За размышлениями я не заметил, как мы добрались наверх.
— Интересно, в каких облаках ты витал, пока мы ехали? — Спросила Джулия. — Взгляд у тебя был отрешенный.
— Просто размышлял об увиденном, думал, как это все применить на практике.
— Давай думать вместе.
— Я только за, но на голодный желудок плохо соображается. Не хочешь перекусить?
— Почему бы и нет, пойдем, тут есть отличный гриль-бар, там готовят потрясающее мясо.
— Показывай, зажаренный целиком кенгуру — это то, что мне сейчас нужно.
— Там не подают кенгуру, — засмеялась Джулия, — но все остальное — на любой вкус.
В нашем отделе было не принято расспрашивать о текущей работе, у каждого была своя задача, иногда совместная, и все занимались своим делом. Поэтому никто не пытался выведать, где мы с Джулией пропадали и чем занимались. Мы также продолжали собираться вечерами нашей небольшой компанией, даже Майкл вскоре перестал подавать признаки неприязни.
Джулия показала мне свою наработку по имитации человеческого характера и поведения. Несмотря на то, что это не был опытный, протестированный образец, в нем были интересные методы, которые позволили нам ускорить написание нашей программы.

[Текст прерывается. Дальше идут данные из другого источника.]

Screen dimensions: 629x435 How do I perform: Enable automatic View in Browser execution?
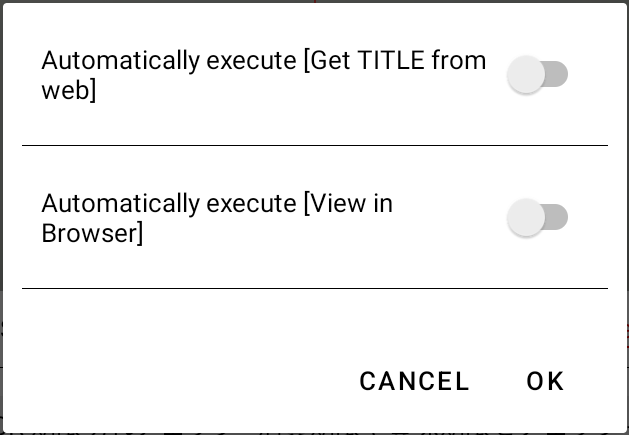(x=537, y=218)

— Ну, хорошо, допустим, мы вывели формулу интеграции по типу птиц, но как ты имитируешь внутренний компас? — Спросила Джулия. — Эти эксперименты в специальных условиях не дают всей картины. Да, тот же журавль считает, что он планирует высоко над землей, что он летит на зимовку, но это всего лишь павильон, с очень хорошей имитацией, а не реальность.

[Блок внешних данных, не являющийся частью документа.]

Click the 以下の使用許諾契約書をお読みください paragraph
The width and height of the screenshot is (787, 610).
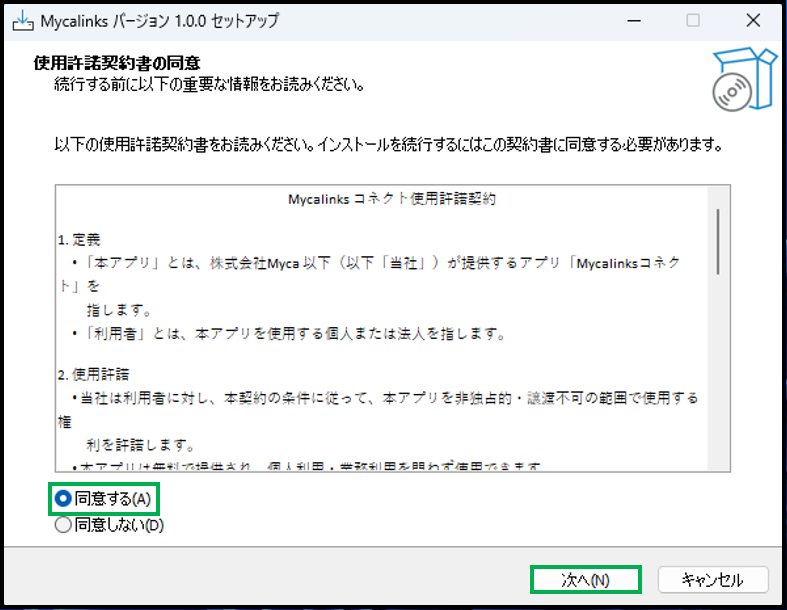[388, 145]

Павильоны — это отдельная история с полным погружением. Я был поражен масштабом иллюзий, создаваемых для опытов. Огромный зал, в котором по желанию оператора мог возникнуть иссушающий зной пустыни, влажность тропического леса, а мог обрушиться девятый вал, словно с картины Айвазовского. Это не было виртуальной реальностью, это было что-то другое. Каждый сантиметр павильонов мог изменяться и двигаться, заставляя любого чувствовать себя в том месте, которое будет ему показано.
Сидни показала нам его возможности. Мы видели происходящее на двух экранах: на одном ястреб пикировал с огромной высоты на пытающегося найти укрытие в кустах зайца, а на втором мы наблюдали, как оба объекта зависли в одной точке, и только потоки управляемого воздуха заставляли птицу думать, что она летит, а движущиеся элементы пола давали зайцу возможность бежать со всех ног. Все остальное проецировалось индивидуально для каждого, в зависимости от угла его зрения. Ястреб видел одно, заяц другое, а мы видели нечто непонятное, так как были сторонними наблюдателями. И только переключаясь между экранами, до меня начало доходить, как это работает на самом деле.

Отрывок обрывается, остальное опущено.